Ujian Nasional (UN). Sebuah jadwal tahunan yang diselenggarakan oleh pemerintah
untuk mengevaluasi hasil belajar siswa selama tahun-tahun sebelumnya.
Sebuah penentu kelayakan seorang siswa untuk lulus dari jenjang
pendidikan yang sudah dia jalani atau tidak. UN sudah sejak lama ada,
meliputi berbagai tingkat pendidikan, mulai dari SD, SMP, sampai yang
terakhir, yakni SMA. Sudah sejak lama pula UNAS menuai pro dan kontra,
yang mana rupanya kontra itu belakangan ini berhasil ‘memaksa’
pemerintah untuk menghapuskan UNAS di tingkatan SD. Sedang untuk tingkat
SMP dan SMA, kemungkinan itu masih harus menunggu.
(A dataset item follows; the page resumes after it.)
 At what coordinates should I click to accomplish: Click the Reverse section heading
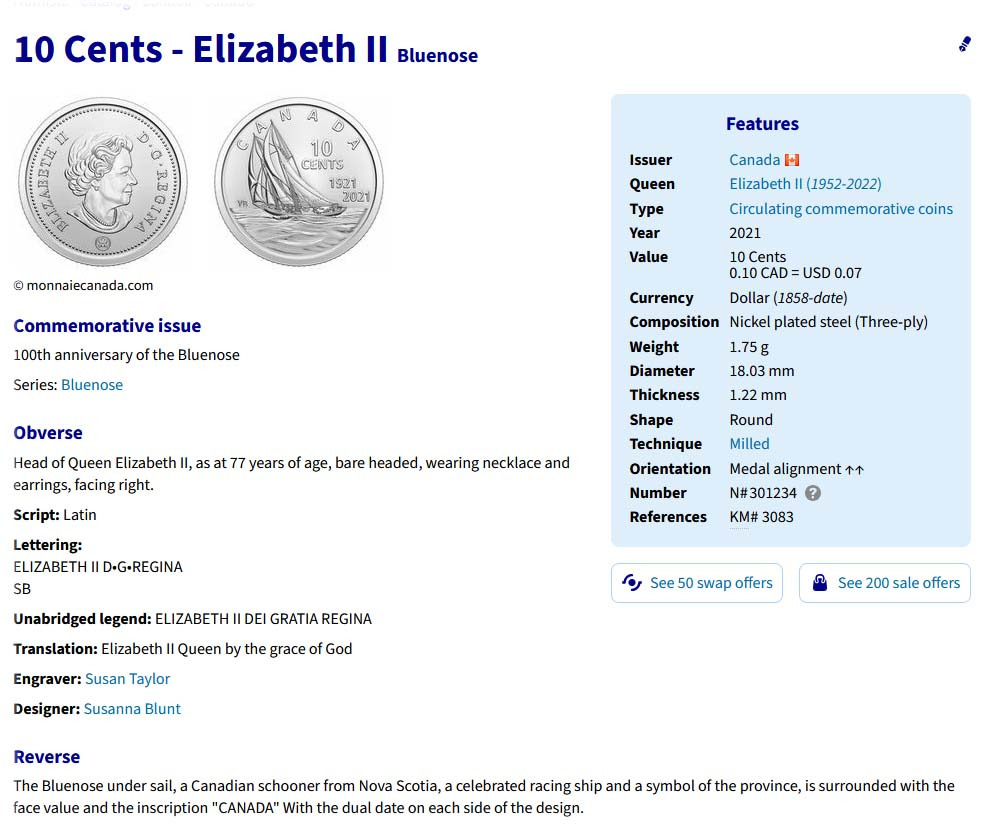pyautogui.click(x=47, y=757)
Tiap kali UN akan digelar, seluruh elemen masyarakat ikut tertarik
ke dalam pusaran perbincangannya. Perdebatan tentang perlu-tidaknya
diadakan UN tak pernah absen dari obrolan ringan di warung kopi, dan
acara-acara yang mengklaim ingin memotivasi para peserta UN pun
bermunculan di berbagai channel televisi. Di sela-sela program motivasi
itu, jikalau ada sesi tanya-jawab, hampir bisa dipastikan akan ada
seorang partisipan yang melempar tanya:
“Bagaimana dengan kecurangan UN?”
Ah, ya, UN memang belum pernah lepas dari ketidakjujuran.
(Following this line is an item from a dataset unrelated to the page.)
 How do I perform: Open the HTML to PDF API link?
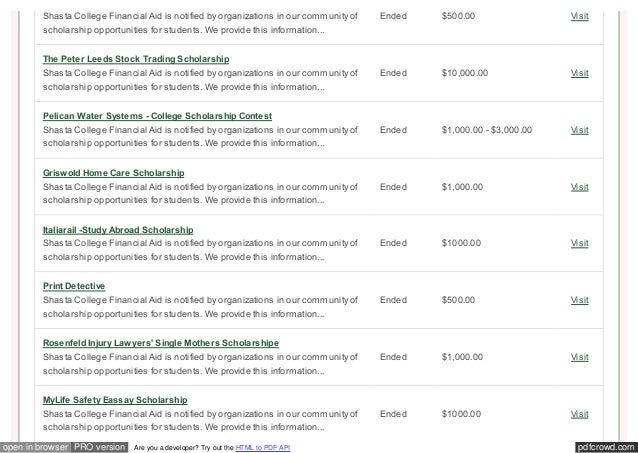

Sekarang, jangan marah jika saya bilang bahwa UN identik dengan
kecurangan. Sebab jika tidak, pertanyaan itu tidak akan terlalu sering
terdengar. Tapi nyatanya, semakin lama pertanyaan itu semakin berdengung
di tiap sudut daerah yang punya lembaga pendidikan; dan tahukah apa
yang menyedihkan? Yang paling menyedihkan adalah saat lembaga-lembaga
pendidikan itu, tempat kita belajar mengeja kalimat ‘kejujuran adalah
kunci kesuksesan’ itu, hanya mampu tersenyum tipis dan menahan kata di
depan berita-berita ketidakjujuran yang simpang-siur di berbagai media.
UN dengan segala problematika dan dilematika yang dibawanya memang
tak pernah habis untuk dikupas, dan sayangnya ia tak pernah bosan pula
menemui jalan buntu. Dari tahun ke tahun selalu ada laporan tentang
kecurangan, tetapi ironisnya setiap tahun itu pula pemerintah tetap
tersenyum dan mengabarkan dengan bahagia bahwa ‘UN tahun ini mengalami
peningkatan, kelulusan tahun ini mengalami kenaikan, rata-rata tahun
ini mengalami kemajuan’, dan hal-hal indah lainnya. Dulu, saat saya
belum menginjak kelas tiga, saya berpikir bahwa grafik itu benar adanya
dan saya pun terkagum-kagum oleh peningkatan pendidikan yang dialami
oleh generasi muda Indonesia.
Tetapi sekarang, sebagai pelajar yang akan menjalani UN…
dengan berat hati saya mengaku bahwa saya tidak bisa lagi percaya pada
dongeng-dongeng itu.
Saya
justru punya banyak pertanyaan yang saya pendam dalam hati saya. Banyak
beban pikiran yang ingin saya utarakan kepada Bapak Menteri Pendidikan.
Tapi tenang saja, Bapak tidak perlu menjadi pembaca pikiran untuk tahu
semua itu, karena saya akan menceritakannya sedikit demi sedikit di
sini. Dari berbagai kekalutan dan tanda tanya yang menyesaki otak sempit
saya, saya merumuskannya menjadi tiga poin penting…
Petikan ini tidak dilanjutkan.